▸ TASK STATEMENT:
Report only the number of lines in the following entries where the word "under" occurs.

▸ WORKING DATA:
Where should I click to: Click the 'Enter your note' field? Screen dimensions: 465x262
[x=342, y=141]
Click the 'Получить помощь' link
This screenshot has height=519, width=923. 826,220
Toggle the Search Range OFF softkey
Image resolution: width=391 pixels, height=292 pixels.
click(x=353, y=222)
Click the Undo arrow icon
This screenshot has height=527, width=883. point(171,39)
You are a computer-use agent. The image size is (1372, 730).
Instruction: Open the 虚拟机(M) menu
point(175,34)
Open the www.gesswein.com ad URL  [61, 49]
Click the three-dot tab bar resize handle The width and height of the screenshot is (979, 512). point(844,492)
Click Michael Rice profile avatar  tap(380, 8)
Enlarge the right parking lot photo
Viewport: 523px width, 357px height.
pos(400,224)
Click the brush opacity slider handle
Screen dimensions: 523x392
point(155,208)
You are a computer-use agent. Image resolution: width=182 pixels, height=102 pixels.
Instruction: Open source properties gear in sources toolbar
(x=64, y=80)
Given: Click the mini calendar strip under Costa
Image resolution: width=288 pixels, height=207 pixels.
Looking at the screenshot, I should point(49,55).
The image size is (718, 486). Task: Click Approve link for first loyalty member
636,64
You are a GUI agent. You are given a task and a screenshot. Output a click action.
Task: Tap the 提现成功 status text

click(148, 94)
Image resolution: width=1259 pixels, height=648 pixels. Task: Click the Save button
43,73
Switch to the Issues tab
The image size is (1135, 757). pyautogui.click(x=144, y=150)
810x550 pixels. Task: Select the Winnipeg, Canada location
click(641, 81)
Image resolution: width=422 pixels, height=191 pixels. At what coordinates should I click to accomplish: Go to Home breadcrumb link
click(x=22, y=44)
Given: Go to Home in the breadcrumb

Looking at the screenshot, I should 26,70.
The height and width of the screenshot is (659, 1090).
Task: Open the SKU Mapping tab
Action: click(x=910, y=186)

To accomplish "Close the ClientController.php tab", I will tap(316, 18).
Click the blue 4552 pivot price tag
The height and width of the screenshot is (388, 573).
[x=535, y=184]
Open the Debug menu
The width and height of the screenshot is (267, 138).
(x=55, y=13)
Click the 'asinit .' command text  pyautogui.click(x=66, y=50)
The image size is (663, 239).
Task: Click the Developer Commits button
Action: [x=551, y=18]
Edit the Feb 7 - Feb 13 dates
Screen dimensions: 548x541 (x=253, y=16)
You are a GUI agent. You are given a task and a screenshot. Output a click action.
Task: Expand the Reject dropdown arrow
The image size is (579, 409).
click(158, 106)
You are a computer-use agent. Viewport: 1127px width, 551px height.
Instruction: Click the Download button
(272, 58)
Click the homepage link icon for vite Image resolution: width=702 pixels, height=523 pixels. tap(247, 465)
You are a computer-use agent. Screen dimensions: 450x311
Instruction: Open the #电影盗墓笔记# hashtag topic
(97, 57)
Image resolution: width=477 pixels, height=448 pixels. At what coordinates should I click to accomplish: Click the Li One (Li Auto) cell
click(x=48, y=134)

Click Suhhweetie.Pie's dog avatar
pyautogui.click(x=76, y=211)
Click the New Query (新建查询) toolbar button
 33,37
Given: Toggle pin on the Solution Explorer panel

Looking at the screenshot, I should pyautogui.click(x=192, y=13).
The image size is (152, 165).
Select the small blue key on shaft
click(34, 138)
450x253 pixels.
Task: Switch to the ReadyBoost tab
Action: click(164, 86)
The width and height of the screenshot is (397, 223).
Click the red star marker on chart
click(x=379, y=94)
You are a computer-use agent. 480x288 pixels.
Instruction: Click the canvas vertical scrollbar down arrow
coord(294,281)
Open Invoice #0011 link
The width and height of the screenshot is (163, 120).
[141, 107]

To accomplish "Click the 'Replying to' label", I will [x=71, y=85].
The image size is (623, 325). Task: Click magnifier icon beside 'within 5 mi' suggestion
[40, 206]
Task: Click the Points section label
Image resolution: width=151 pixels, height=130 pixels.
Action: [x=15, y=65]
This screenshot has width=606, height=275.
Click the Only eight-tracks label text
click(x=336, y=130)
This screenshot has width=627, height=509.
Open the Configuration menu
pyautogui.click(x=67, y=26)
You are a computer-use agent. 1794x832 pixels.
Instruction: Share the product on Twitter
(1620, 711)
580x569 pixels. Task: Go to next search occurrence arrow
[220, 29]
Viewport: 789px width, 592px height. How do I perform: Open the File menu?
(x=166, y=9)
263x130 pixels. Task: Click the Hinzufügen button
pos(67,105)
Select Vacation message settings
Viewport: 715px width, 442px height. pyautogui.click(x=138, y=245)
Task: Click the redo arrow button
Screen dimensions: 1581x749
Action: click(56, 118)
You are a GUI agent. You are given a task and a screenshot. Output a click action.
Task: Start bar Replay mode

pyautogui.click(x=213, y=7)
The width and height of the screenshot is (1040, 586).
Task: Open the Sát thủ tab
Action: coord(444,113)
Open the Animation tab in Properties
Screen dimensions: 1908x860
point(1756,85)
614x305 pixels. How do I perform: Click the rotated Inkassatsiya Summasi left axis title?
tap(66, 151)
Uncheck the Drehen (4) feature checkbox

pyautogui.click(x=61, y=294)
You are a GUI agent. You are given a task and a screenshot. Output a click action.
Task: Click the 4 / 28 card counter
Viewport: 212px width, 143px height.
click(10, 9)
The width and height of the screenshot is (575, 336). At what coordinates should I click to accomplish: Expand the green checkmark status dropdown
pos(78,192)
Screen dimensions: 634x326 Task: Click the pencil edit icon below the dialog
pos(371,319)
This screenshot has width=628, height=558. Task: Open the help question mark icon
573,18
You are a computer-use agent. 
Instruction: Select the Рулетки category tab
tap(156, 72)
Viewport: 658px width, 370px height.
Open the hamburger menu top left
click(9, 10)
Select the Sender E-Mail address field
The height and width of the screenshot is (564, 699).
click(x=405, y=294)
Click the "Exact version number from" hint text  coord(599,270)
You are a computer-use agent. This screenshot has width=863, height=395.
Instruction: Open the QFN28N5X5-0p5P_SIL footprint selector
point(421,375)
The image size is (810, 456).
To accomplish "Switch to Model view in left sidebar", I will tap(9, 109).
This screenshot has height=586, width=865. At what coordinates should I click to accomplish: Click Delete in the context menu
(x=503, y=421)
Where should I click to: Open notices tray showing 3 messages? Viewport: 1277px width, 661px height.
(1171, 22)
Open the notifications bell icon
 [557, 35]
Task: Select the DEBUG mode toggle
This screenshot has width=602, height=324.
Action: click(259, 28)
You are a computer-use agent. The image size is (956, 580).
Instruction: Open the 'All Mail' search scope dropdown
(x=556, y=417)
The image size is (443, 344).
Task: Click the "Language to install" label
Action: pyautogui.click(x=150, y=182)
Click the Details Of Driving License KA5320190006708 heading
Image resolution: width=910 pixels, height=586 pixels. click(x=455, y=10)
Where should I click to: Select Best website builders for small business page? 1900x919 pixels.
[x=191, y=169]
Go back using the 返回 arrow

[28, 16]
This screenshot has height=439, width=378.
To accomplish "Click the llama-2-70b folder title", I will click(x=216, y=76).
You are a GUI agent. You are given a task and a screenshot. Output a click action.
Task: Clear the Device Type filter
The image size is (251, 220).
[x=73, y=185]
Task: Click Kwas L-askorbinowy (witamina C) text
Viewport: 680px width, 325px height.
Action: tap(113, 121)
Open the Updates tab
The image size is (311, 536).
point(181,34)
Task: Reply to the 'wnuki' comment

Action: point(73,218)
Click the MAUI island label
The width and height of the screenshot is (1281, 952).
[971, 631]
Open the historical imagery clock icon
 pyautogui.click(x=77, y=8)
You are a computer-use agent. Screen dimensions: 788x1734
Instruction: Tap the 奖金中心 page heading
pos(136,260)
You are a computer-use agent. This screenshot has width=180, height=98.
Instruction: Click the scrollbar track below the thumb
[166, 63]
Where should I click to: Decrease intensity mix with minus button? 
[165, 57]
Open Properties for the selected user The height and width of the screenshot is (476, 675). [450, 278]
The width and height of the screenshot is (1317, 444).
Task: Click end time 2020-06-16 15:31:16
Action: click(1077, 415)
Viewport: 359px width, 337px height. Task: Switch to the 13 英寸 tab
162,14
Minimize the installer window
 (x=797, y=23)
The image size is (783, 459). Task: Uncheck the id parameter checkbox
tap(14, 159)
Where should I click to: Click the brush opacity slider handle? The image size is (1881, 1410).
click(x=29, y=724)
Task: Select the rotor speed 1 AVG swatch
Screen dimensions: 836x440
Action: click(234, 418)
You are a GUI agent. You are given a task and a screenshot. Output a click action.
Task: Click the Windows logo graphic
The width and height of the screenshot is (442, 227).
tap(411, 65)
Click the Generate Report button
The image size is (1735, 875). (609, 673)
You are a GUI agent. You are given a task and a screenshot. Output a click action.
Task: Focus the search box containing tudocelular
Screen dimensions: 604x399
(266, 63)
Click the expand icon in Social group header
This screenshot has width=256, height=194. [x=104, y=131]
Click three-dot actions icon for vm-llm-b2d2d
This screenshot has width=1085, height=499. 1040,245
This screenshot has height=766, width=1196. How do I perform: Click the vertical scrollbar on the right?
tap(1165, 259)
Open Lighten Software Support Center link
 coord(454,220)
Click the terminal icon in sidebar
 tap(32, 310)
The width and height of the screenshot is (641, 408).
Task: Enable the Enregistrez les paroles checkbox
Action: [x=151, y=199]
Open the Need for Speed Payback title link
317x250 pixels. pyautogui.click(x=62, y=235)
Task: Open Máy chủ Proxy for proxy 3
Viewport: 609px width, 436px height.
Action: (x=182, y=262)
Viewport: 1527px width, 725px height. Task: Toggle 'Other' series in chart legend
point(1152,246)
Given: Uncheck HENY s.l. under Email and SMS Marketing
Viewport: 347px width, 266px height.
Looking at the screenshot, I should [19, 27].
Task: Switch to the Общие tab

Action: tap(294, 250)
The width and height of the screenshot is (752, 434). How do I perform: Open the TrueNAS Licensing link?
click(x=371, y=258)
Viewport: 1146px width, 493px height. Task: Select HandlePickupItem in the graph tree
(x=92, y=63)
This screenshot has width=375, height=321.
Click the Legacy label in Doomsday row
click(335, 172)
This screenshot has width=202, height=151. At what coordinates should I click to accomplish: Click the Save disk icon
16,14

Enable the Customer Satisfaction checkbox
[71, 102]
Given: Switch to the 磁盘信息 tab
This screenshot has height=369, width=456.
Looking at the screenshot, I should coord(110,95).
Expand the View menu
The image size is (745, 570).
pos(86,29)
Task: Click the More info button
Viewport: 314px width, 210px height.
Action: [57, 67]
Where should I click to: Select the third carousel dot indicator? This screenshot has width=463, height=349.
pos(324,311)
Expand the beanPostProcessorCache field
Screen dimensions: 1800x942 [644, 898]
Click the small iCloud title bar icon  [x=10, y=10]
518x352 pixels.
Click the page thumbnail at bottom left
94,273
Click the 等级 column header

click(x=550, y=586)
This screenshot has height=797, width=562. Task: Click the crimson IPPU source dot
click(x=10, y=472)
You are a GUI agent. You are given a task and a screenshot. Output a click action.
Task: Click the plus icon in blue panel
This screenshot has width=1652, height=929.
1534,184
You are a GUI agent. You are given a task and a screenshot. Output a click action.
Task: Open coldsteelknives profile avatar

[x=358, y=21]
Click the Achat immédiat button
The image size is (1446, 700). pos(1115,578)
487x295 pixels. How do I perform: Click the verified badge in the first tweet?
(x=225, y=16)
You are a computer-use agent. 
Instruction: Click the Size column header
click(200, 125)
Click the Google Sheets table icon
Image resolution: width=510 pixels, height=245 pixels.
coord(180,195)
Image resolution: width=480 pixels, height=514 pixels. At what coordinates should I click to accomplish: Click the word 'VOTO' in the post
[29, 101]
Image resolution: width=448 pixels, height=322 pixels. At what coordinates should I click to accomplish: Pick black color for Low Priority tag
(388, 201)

▸ ANSWER BOX:
2